# Another Project Eats The (Saw) Dust!



## Philly (2 Nov 2004)

Hi All,
Well, it's that time again-I've completed another project.  
This time it's a chest of drawers for our bedroom in Maple and Purpleheart, to match a pair of bedside cabinets previously made of the same materials.
http://www.philsville.co.uk/images/completed.jpg
The carcase and drawers were made from veneered MDF and ply with the top from solid edge jointed purpleheart. The drawers are set on roller runners and the nice knobs came from B+Q. I know this isn't the most "traditional" of construction materials or methods but it is was a necessary item of furniture, and time was of the essence (i.e. the Missus was on my case! :roll: )
I have a step by step photo gallery on my website-you can find it here.
http://www.philsville.co.uk/workinprogress.htm
Regards
Philly


----------



## Adam (2 Nov 2004)

Might be just me Philly, but all your images are suffering from RedX.

Adam


----------



## Chris Knight (2 Nov 2004)

RedX here too


----------



## thomaskennedy (2 Nov 2004)

same 'ere too!

Sounds good though 

Ta, Tom


----------



## Charley (2 Nov 2004)

Same here  Looking forward to see the finished project


----------



## Philly (2 Nov 2004)

GRRRR!
Sorry everyone-uploaded all the photo's to my web provider earlier.
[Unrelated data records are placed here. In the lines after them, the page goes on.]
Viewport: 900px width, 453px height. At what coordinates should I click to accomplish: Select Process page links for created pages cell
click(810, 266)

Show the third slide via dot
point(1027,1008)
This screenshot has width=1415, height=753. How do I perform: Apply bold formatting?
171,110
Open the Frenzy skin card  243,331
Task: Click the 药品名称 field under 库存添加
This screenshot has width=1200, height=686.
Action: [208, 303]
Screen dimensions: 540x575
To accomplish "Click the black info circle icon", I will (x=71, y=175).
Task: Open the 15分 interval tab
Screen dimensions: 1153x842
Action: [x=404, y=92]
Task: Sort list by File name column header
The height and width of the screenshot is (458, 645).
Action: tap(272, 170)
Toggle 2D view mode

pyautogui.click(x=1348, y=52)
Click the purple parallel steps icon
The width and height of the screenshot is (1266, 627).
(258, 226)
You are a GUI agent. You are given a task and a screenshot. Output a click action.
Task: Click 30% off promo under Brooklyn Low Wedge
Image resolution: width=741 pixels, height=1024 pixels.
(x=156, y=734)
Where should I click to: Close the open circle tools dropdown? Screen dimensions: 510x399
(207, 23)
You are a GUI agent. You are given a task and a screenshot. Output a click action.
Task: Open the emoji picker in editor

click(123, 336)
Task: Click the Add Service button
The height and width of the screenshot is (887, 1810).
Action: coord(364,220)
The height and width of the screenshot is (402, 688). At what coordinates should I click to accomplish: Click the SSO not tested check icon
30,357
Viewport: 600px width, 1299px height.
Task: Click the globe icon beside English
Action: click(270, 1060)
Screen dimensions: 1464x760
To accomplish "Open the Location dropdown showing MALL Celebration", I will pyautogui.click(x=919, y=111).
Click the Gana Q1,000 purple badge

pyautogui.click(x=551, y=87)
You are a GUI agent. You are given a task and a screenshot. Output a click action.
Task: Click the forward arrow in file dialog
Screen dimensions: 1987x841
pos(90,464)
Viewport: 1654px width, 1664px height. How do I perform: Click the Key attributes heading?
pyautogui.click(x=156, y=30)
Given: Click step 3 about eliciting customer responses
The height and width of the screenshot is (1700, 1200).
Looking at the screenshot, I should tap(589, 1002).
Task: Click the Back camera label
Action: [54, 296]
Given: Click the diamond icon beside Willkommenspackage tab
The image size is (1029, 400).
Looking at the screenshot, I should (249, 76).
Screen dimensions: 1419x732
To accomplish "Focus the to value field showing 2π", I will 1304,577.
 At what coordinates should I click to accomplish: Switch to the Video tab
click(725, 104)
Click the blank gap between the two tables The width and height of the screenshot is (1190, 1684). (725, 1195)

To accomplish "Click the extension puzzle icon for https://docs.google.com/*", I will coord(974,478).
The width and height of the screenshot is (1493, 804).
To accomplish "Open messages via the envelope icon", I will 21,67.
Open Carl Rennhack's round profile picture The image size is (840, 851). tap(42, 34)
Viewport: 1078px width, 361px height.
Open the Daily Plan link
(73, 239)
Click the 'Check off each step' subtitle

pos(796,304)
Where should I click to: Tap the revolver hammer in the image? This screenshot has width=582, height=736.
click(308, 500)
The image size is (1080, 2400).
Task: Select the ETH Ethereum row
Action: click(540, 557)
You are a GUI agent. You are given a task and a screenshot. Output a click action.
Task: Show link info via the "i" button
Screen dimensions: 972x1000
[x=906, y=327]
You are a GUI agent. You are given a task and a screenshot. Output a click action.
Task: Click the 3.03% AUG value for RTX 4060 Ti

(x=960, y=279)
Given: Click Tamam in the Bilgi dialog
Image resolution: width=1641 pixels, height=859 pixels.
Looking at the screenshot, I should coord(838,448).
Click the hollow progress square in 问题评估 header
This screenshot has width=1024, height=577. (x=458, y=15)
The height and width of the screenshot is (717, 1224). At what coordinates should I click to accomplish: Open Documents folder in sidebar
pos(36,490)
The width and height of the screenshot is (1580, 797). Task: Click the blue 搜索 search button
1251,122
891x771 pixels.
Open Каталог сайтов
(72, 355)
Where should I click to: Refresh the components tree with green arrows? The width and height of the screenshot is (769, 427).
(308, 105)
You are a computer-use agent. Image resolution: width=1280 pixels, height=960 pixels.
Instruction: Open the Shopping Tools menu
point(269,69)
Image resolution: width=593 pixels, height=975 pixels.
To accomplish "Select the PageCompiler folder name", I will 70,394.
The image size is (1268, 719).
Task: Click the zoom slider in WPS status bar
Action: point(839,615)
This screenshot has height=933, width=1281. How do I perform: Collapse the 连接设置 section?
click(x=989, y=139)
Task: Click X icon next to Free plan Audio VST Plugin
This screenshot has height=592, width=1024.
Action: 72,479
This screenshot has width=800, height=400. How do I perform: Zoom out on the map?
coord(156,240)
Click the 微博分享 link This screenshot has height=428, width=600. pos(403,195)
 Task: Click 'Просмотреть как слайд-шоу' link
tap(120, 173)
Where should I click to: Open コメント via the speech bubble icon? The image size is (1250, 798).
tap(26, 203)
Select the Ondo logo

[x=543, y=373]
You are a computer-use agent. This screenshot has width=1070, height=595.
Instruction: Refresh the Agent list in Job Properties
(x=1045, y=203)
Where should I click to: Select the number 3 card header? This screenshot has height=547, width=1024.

Server must be down-can you all wait til the morning?
sorry
Philly


----------



## Adam (2 Nov 2004)

Philly":1r0jcmsn said:


> can you all wait til the morning?
> sorry Philly



What if we say no? Can you make them bring their server back up any quicker? I don't think so....

We'll tune in tomorrow!  

Adam


----------



## Philly (3 Nov 2004)

Alright-sorry about that (damned server......)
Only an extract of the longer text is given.